The latest Workplace Employment Relations Study was released last week.

This government-sponsored research measures areas like employee satisfaction, training, working hours and equal opportunities in public and private organisations of all sizes across the UK.

The report looked at all workplaces with 5 or more employees in the British economy, excluding workplaces in agriculture, forestry, fishing, and mining and quarrying.

It represents 35 per cent of all workplaces and 90 per cent of all employees in Britain; almost 750,000 workplaces and 23.3 million employees.

The study, carried out during 2011-12, found the majority, 51 per cent, of workers in the organisations sampled were women.

Nearly a tenth were from ethnic minorities, nearly a quarter are over 50 and nearly a tenth are foreign nationals.

The number of disabled workers had risen from 1 per cent in 2004 when the last survey was completed, to 2 per cent in 2011.

Three quarters of firms had written equal opportunities policies, compared with 67 per cent in 2004, and in 2011 these were more likely to mention age and sexual orientation.

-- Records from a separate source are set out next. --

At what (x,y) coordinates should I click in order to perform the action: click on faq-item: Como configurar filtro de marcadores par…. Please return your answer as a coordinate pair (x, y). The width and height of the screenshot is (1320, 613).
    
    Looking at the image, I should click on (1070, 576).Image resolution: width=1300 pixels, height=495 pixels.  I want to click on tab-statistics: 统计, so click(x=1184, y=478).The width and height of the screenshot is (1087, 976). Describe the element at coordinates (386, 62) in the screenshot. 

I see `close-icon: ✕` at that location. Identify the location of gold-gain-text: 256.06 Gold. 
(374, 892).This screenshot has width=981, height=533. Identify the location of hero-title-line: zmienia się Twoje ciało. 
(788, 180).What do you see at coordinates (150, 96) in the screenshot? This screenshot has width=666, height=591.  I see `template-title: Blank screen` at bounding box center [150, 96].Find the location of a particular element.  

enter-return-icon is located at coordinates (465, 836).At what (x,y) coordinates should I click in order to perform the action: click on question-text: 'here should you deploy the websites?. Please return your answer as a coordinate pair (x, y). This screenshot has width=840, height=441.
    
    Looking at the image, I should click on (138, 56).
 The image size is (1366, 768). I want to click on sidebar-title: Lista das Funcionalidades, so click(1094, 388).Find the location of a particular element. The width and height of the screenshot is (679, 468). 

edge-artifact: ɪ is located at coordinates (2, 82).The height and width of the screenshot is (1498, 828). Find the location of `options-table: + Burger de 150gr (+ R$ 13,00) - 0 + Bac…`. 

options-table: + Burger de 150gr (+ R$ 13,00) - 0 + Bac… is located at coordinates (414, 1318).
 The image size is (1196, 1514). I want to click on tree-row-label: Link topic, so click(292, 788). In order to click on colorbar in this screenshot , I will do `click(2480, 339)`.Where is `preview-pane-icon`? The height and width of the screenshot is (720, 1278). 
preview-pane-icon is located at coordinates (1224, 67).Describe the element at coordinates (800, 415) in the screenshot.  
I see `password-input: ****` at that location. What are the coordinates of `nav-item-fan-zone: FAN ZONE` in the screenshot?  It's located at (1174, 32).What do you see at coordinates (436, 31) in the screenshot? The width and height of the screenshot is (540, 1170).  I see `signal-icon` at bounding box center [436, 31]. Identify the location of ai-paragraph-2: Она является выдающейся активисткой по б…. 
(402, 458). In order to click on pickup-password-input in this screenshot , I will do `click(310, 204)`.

Fewer mentioned discrimination on the basis of gender – 82 per cent, compared with 87 per cent in 2004.

A third of all workplaces had a strategic plan covering employee diversity with objectives, compared to 29 per cent in 2004.  These were more likely to be in place in large organisations.

However, few employers monitor recruitment, pay and promotion by equality characteristics like age, gender or disability.  Only 3 per cent compare relative pay rates, 7 per cent monitor promotion and 14 per cent monitor recruitment and selection.

Only 8 per cent have special procedures to attract job applicants from women and disabled people, and even less take special measures to attract workers from ethnic minorities and older people.  Fewer companies operate these types of schemes than in 2004.

And a quarter of firms in 2011 offered Equal Opportunities training, compared with a fifth in 2004.

When it comes to flexible working, the picture is mixed.

The proportion of workplaces where some employees were able to work from home or work compressed hours increased between 2004 and 2011.

In contrast, the proportion of workplaces with job sharing or reduced hours fell, and the proportion of employers offering flexitime remained the same.

And more mangers now think it is up to individual employees to manage their work and family responsibilities, 76 per cent in 2011, compared to 66 per cent in 2004.